Artificial coding assistant
The Impact of Large Language Models on Software Engineering: A Developer’s Perspective
In recent months, I’ve spent considerable time experimenting with Large Language Models (LLMs) like OpenAI’s ChatGPT and Claude’s Sonnet 3.5. I’ve been genuinely impressed by their ability to generate responses on virtually any topic. This rapid advancement in AI has sparked a lot of conversations about whether these models might replace software developers or reduce the demand for software engineering jobs over time. In this post, I’d like to share my thoughts on how these models are currently used to write software and what the future might hold for software engineers.

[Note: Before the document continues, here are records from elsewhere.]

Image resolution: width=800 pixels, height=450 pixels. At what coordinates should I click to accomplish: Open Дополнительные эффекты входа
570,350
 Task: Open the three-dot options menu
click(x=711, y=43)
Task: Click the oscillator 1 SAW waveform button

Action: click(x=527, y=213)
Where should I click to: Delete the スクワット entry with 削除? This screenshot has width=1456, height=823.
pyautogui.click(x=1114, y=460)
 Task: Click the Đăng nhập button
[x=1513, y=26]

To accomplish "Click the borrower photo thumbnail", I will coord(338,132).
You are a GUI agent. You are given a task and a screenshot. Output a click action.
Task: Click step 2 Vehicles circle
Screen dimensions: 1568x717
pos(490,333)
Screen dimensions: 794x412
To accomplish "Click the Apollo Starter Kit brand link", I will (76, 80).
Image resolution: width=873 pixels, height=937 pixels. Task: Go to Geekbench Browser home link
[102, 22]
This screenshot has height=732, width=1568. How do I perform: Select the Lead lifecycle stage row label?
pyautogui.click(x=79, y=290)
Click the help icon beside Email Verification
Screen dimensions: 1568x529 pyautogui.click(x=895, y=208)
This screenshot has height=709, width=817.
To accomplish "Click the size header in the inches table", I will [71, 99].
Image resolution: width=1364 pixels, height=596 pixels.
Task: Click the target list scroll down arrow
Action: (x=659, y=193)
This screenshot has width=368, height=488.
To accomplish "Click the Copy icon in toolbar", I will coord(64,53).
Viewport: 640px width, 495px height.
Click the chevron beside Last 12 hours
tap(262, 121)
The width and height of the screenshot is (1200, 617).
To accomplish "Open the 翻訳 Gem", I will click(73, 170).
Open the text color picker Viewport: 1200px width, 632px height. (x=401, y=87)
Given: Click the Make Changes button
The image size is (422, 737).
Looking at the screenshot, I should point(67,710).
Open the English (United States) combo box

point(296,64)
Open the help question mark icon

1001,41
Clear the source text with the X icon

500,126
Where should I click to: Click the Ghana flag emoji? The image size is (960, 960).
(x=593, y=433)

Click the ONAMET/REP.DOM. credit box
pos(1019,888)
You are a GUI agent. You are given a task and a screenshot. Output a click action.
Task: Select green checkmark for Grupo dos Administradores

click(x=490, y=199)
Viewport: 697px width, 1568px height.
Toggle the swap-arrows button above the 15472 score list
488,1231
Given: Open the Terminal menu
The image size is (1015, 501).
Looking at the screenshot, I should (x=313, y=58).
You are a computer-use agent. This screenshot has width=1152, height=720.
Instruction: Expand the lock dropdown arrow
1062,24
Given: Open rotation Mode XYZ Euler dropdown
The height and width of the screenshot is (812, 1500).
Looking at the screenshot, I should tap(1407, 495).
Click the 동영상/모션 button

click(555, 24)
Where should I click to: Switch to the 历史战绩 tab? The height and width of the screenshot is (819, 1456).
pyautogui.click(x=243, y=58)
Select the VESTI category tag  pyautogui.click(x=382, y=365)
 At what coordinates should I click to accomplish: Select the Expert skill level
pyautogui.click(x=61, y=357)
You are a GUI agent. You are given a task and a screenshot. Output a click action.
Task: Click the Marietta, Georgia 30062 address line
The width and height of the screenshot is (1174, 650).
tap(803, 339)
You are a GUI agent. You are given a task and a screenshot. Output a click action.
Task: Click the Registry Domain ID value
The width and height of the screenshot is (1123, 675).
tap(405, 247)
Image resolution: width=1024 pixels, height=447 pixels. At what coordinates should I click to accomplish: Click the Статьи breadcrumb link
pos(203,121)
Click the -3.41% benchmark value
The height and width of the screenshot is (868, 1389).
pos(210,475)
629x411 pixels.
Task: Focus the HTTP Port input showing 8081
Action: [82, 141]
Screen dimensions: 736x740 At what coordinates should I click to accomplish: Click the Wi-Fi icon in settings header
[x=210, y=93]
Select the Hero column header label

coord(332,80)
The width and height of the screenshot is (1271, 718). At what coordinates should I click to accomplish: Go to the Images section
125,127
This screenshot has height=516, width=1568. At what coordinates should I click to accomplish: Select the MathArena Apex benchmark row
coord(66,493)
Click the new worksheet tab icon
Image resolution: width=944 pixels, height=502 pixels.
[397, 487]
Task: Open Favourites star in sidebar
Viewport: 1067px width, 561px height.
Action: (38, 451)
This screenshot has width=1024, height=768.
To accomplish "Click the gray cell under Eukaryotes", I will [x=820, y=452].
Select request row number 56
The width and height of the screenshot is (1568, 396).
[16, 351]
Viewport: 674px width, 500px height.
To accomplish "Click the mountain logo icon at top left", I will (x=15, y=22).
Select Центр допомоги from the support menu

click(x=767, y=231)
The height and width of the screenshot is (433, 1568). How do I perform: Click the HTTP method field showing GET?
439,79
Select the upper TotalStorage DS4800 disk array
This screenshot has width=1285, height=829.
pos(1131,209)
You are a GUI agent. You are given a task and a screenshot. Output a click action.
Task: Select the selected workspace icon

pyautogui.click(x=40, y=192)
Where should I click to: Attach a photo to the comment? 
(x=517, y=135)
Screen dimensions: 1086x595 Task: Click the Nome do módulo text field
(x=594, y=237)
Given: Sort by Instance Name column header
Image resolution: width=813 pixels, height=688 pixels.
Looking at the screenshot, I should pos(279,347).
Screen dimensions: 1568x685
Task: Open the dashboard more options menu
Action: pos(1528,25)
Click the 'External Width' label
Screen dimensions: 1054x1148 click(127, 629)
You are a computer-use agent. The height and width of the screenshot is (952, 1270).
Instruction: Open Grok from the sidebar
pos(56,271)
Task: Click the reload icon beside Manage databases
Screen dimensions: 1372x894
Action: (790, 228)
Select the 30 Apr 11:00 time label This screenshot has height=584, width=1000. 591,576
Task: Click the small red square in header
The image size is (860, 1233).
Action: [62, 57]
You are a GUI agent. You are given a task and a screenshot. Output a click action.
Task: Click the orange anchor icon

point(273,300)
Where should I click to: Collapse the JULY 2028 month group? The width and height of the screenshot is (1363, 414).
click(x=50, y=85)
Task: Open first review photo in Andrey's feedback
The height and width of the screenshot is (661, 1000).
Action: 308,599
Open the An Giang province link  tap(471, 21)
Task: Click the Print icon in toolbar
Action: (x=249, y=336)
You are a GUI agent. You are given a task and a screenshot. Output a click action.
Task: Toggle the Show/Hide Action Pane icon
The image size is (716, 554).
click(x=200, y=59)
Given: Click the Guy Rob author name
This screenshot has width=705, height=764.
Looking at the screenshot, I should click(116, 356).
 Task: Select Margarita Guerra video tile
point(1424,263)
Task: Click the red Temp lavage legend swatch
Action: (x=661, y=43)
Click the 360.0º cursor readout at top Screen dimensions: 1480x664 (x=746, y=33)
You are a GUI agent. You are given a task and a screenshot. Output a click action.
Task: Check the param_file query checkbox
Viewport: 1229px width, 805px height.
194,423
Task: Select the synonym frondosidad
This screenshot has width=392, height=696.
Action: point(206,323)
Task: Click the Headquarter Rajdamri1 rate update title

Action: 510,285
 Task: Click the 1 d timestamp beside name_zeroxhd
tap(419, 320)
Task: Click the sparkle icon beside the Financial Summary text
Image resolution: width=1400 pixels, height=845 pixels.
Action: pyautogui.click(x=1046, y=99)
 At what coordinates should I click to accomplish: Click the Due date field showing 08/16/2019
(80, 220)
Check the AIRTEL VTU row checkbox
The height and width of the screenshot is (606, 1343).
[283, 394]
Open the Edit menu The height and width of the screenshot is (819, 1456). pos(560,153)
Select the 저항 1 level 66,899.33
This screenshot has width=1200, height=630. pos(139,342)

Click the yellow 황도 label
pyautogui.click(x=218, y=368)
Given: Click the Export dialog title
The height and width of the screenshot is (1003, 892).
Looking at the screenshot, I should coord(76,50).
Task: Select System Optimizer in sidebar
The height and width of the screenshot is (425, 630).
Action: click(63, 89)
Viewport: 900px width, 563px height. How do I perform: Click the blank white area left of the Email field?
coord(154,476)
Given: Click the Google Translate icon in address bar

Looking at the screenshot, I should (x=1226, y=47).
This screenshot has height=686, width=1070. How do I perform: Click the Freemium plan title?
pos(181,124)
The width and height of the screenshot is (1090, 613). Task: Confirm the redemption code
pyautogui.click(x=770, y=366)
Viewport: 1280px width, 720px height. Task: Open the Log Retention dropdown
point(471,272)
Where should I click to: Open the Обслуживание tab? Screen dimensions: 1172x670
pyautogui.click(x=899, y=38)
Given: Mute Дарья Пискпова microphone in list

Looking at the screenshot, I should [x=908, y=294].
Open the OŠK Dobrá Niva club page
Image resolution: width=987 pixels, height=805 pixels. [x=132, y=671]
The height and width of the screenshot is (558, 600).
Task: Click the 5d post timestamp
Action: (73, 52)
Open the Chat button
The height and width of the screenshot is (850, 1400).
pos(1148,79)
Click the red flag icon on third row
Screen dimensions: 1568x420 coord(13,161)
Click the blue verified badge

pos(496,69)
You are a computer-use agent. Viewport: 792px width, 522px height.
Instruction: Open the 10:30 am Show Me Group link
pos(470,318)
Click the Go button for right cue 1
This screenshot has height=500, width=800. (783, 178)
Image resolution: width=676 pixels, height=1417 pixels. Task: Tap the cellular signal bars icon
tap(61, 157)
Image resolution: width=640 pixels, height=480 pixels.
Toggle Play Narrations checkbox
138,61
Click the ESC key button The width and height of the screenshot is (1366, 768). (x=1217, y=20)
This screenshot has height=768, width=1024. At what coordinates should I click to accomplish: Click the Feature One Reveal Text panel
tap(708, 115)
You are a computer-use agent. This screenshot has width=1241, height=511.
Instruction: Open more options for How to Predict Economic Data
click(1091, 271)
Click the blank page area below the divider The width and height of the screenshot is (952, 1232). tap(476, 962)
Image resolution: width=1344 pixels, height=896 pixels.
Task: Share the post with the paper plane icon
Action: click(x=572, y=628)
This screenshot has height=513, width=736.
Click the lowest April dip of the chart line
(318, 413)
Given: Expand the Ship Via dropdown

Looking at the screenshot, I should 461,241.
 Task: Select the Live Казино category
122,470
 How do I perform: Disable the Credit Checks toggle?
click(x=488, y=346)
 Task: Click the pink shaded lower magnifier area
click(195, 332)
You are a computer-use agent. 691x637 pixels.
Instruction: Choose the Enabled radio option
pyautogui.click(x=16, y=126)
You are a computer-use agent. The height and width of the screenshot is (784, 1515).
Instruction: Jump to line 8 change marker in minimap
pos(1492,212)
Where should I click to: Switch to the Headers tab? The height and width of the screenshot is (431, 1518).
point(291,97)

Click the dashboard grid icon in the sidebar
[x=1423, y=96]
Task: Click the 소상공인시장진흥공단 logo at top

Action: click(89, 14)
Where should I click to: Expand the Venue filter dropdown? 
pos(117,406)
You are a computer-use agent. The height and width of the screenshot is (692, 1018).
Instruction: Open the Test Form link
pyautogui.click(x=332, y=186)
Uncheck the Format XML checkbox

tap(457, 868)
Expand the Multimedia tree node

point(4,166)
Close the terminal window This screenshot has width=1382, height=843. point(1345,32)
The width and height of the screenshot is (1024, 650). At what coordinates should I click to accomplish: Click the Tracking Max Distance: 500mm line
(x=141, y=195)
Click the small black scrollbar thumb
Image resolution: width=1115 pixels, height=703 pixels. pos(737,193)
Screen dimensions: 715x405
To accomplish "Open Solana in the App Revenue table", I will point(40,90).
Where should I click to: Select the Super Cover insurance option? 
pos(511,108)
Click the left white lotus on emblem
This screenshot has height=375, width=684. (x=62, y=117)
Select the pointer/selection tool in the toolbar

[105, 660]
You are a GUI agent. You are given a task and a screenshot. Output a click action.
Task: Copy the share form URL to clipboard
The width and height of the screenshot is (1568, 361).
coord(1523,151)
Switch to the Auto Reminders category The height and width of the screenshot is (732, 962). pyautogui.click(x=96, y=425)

LLMs and Enhanced Learning Efficiency#
One of the most significant benefits I’ve experienced from using these models is the efficiency they bring to learning new concepts. In the past, learning about a new topic often meant scouring Google, hopping from one link to another, and wading through a sea of information to find exactly what I needed. Now, with tools like ChatGPT, the process is far more streamlined. Instead of sifting through multiple sources, I can simply ask a question and receive a well-structured, informative answer in seconds.
For example, I recently needed information on kubernetes controller concurrent reconcile
. My initial search on Google led me down the rabbit hole of Stack Overflow threads, which ultimately left me more confused than informed. Turning to ChatGPT, I received a much more focused and relevant explanation. While it didn’t give me a solution, it provided enough pointers with a bit of trial and error.
Real-World Applications: A Boost in Productivity#
The productivity gains from using LLMs are not limited to learning—they extend to coding as well. Recently, I faced an issue while copying files from a corrupted USB drive. rsync
was throwing I/O errors, so I turned to ChatGPT for help. The model suggested using ddrescue
and even generated a script to get me started. After a quick sanity check to ensure there were no harmful commands (like rm -rf
), I ran the script. And it didn’t work out of the box, but it provided a starting script that I could easily modify for my needs.
This is where LLMs truly shine: they don’t just save time; they reduce the friction that often leads to procrastination. By generating the initial boilerplate code, LLMs allow me to focus on the more interesting aspects of coding, like refining logic and handling edge cases. The result is a significant increase in the number of tools and projects I’m able to develop.
One afternoon, I decided to create a tool called treebuilder, which builds a directory and file structure from a text-based file layout of a project. Such directory structure is usually emitted by the GPT tools, when asked give file structure of the project. I asked ChatGPT for creating a go lang
script to read the file and create directory structure, and it generated a syntactically correct go lang
script that looked promising at first glance. But again, the initial version had its flaws—there were bugs and missing logic for navigating the directory structure—but it gave me a great starting point. After making implementing the core logic and handling edge cases, I had a functional tool that saved me considerable time.
The Future of Software Engineering in the Age of LLMs#
So, what does the future hold for software engineers as LLMs become more prevalent? I believe we’re currently in a period of rapid development for these models, but I foresee a point where the pace of innovation will slow as we approach the “global maxima” of their capabilities. Similar to how the evolution of smartphones like the iPhone has plateaued, future advancements in LLMs may become more incremental.
That said, there will be continued innovation in the tooling and integration around these models. We can expect to see complete environments where code can be generated and run instantly, deeper integration with IDEs, auto-generation of code comments and documentation, and more robust testing frameworks and code review integration. Software engineers will need to master these tools to remain competitive, as industry expectations will evolve to demand this level of efficiency.
However, I don’t believe the rise of LLMs will lead to fewer jobs for software engineers. While these models excel at generating generic boilerplate code, they still struggle with accurately translating complex business requirements into functional code. Engineers often work with cross-functional teams to understand these requirements, and that nuanced understanding is something LLMs currently lack.
Additionally, LLMs are not yet capable of tackling the intricate challenges involved in building complex systems, such as managing concurrency, avoiding deadlocks, or designing distributed systems. Bugs generated in such systems are hard to reason about even for Human Intelligence (HI). These are areas where human ingenuity and experience remain irreplaceable. With the new found efficiency with such power tools, more innovative applications will come to market which will need to scale at an un-precedent level thus increasing demand for more competent software engineers.
Conclusion: A New Era of Innovation#
In conclusion, LLMs are powerful tools that have the potential to significantly enhance productivity and innovation in software engineering. By automating the more mundane aspects of coding, they free up developers to focus on solving complex problems and bringing new ideas to life. As these tools evolve, the role of the software engineer will also evolve, becoming more centered on leveraging AI to deliver faster, more efficient solutions.
Far from making software engineers obsolete, I believe LLMs will drive demand for engineers who can use these tools effectively to navigate a rapidly changing technological landscape. The future of software engineering is bright, and those who adapt will find themselves at the forefront of this exciting new era.